**DIRECTIONS**
What you return should match the records below exactly.
─── THE DATA
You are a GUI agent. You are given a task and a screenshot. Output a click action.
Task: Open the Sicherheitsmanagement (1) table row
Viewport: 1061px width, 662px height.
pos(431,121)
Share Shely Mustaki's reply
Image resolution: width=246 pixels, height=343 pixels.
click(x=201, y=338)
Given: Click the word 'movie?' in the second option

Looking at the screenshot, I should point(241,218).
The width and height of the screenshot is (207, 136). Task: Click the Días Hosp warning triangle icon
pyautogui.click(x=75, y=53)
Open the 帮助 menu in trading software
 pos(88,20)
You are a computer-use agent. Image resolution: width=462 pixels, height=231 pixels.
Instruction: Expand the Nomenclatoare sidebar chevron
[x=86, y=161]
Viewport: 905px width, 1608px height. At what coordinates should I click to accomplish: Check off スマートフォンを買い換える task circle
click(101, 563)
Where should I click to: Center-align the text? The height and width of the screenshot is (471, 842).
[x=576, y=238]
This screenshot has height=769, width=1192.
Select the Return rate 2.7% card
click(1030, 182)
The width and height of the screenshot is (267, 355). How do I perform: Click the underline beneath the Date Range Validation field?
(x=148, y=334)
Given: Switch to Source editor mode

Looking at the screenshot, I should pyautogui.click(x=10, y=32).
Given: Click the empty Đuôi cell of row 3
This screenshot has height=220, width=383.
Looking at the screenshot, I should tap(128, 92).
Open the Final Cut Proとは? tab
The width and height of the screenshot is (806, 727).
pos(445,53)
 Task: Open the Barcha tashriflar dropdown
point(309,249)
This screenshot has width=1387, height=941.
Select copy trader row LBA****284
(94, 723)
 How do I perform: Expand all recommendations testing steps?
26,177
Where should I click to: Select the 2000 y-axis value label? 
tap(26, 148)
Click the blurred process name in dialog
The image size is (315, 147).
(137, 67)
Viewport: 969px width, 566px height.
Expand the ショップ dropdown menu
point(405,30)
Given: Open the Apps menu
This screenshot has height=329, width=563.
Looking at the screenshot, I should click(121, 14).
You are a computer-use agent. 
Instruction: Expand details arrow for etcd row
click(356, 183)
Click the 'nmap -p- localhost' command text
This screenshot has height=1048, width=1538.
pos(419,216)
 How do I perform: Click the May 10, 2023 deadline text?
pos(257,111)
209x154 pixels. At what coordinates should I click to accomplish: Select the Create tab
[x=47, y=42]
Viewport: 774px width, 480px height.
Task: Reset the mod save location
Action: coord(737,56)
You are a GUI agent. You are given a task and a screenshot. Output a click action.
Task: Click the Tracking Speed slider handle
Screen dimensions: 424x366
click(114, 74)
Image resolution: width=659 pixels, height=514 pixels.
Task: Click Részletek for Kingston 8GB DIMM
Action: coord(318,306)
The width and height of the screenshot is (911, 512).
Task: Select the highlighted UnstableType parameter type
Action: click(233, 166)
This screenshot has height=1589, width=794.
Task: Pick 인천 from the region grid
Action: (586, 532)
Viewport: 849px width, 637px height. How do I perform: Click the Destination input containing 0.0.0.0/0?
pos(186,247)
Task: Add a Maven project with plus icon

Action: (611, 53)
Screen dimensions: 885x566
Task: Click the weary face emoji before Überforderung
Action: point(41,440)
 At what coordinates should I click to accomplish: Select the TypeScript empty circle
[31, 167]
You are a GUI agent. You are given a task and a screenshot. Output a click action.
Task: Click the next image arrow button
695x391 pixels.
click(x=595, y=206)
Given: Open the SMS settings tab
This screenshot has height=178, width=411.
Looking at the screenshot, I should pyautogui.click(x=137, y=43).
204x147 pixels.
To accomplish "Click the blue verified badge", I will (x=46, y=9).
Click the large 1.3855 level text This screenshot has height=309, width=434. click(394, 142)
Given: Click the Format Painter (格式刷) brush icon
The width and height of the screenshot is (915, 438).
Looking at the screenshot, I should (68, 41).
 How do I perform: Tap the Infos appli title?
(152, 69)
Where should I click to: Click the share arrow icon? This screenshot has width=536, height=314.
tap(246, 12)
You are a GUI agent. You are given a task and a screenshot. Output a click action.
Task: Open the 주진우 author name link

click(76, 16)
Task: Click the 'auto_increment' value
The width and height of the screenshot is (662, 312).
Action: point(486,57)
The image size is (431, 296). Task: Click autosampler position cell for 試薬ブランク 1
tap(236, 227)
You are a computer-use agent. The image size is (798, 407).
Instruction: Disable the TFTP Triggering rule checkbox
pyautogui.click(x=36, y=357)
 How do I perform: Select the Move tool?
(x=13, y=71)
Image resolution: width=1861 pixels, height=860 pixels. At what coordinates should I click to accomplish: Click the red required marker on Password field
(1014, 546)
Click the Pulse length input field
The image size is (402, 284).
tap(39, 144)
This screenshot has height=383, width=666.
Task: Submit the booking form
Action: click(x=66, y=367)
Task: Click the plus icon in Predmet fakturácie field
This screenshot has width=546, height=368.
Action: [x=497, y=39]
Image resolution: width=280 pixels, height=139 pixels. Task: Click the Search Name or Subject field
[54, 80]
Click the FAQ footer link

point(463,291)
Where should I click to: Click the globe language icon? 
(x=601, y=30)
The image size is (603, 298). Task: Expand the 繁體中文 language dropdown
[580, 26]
──────
**SOLUTION FOR THIS TASK**
You are a GUI agent. You are given a task and a screenshot. Output a click action.
Task: Open the Sicherheitsmanagement (1) table row
Viewport: 1061px width, 662px height.
pos(431,121)
Share Shely Mustaki's reply
Image resolution: width=246 pixels, height=343 pixels.
click(x=201, y=338)
Given: Click the word 'movie?' in the second option

Looking at the screenshot, I should point(241,218).
The width and height of the screenshot is (207, 136). Task: Click the Días Hosp warning triangle icon
pyautogui.click(x=75, y=53)
Open the 帮助 menu in trading software
 pos(88,20)
You are a computer-use agent. Image resolution: width=462 pixels, height=231 pixels.
Instruction: Expand the Nomenclatoare sidebar chevron
[x=86, y=161]
Viewport: 905px width, 1608px height. At what coordinates should I click to accomplish: Check off スマートフォンを買い換える task circle
click(101, 563)
Where should I click to: Center-align the text? The height and width of the screenshot is (471, 842).
[x=576, y=238]
This screenshot has height=769, width=1192.
Select the Return rate 2.7% card
click(1030, 182)
The width and height of the screenshot is (267, 355). How do I perform: Click the underline beneath the Date Range Validation field?
(x=148, y=334)
Given: Switch to Source editor mode

Looking at the screenshot, I should pyautogui.click(x=10, y=32).
Given: Click the empty Đuôi cell of row 3
This screenshot has height=220, width=383.
Looking at the screenshot, I should tap(128, 92).
Open the Final Cut Proとは? tab
The width and height of the screenshot is (806, 727).
pos(445,53)
 Task: Open the Barcha tashriflar dropdown
point(309,249)
This screenshot has width=1387, height=941.
Select copy trader row LBA****284
(94, 723)
 How do I perform: Expand all recommendations testing steps?
26,177
Where should I click to: Select the 2000 y-axis value label? 
tap(26, 148)
Click the blurred process name in dialog
The image size is (315, 147).
(137, 67)
Viewport: 969px width, 566px height.
Expand the ショップ dropdown menu
point(405,30)
Given: Open the Apps menu
This screenshot has height=329, width=563.
Looking at the screenshot, I should click(121, 14).
You are a computer-use agent. 
Instruction: Expand details arrow for etcd row
click(356, 183)
Click the 'nmap -p- localhost' command text
This screenshot has height=1048, width=1538.
pos(419,216)
 How do I perform: Click the May 10, 2023 deadline text?
pos(257,111)
209x154 pixels. At what coordinates should I click to accomplish: Select the Create tab
[x=47, y=42]
Viewport: 774px width, 480px height.
Task: Reset the mod save location
Action: coord(737,56)
You are a GUI agent. You are given a task and a screenshot. Output a click action.
Task: Click the Tracking Speed slider handle
Screen dimensions: 424x366
click(114, 74)
Image resolution: width=659 pixels, height=514 pixels.
Task: Click Részletek for Kingston 8GB DIMM
Action: coord(318,306)
The width and height of the screenshot is (911, 512).
Task: Select the highlighted UnstableType parameter type
Action: click(233, 166)
This screenshot has height=1589, width=794.
Task: Pick 인천 from the region grid
Action: (586, 532)
Viewport: 849px width, 637px height. How do I perform: Click the Destination input containing 0.0.0.0/0?
pos(186,247)
Task: Add a Maven project with plus icon

Action: (611, 53)
Screen dimensions: 885x566
Task: Click the weary face emoji before Überforderung
Action: point(41,440)
 At what coordinates should I click to accomplish: Select the TypeScript empty circle
[31, 167]
You are a GUI agent. You are given a task and a screenshot. Output a click action.
Task: Click the next image arrow button
695x391 pixels.
click(x=595, y=206)
Given: Open the SMS settings tab
This screenshot has height=178, width=411.
Looking at the screenshot, I should pyautogui.click(x=137, y=43).
204x147 pixels.
To accomplish "Click the blue verified badge", I will (x=46, y=9).
Click the large 1.3855 level text This screenshot has height=309, width=434. click(394, 142)
Given: Click the Format Painter (格式刷) brush icon
The width and height of the screenshot is (915, 438).
Looking at the screenshot, I should (68, 41).
 How do I perform: Tap the Infos appli title?
(152, 69)
Where should I click to: Click the share arrow icon? This screenshot has width=536, height=314.
tap(246, 12)
You are a GUI agent. You are given a task and a screenshot. Output a click action.
Task: Open the 주진우 author name link

click(76, 16)
Task: Click the 'auto_increment' value
The width and height of the screenshot is (662, 312).
Action: point(486,57)
The image size is (431, 296). Task: Click autosampler position cell for 試薬ブランク 1
tap(236, 227)
You are a computer-use agent. The image size is (798, 407).
Instruction: Disable the TFTP Triggering rule checkbox
pyautogui.click(x=36, y=357)
 How do I perform: Select the Move tool?
(x=13, y=71)
Image resolution: width=1861 pixels, height=860 pixels. At what coordinates should I click to accomplish: Click the red required marker on Password field
(1014, 546)
Click the Pulse length input field
The image size is (402, 284).
tap(39, 144)
This screenshot has height=383, width=666.
Task: Submit the booking form
Action: click(x=66, y=367)
Task: Click the plus icon in Predmet fakturácie field
This screenshot has width=546, height=368.
Action: [x=497, y=39]
Image resolution: width=280 pixels, height=139 pixels. Task: Click the Search Name or Subject field
[54, 80]
Click the FAQ footer link

point(463,291)
Where should I click to: Click the globe language icon? 
(x=601, y=30)
The image size is (603, 298). Task: Expand the 繁體中文 language dropdown
[580, 26]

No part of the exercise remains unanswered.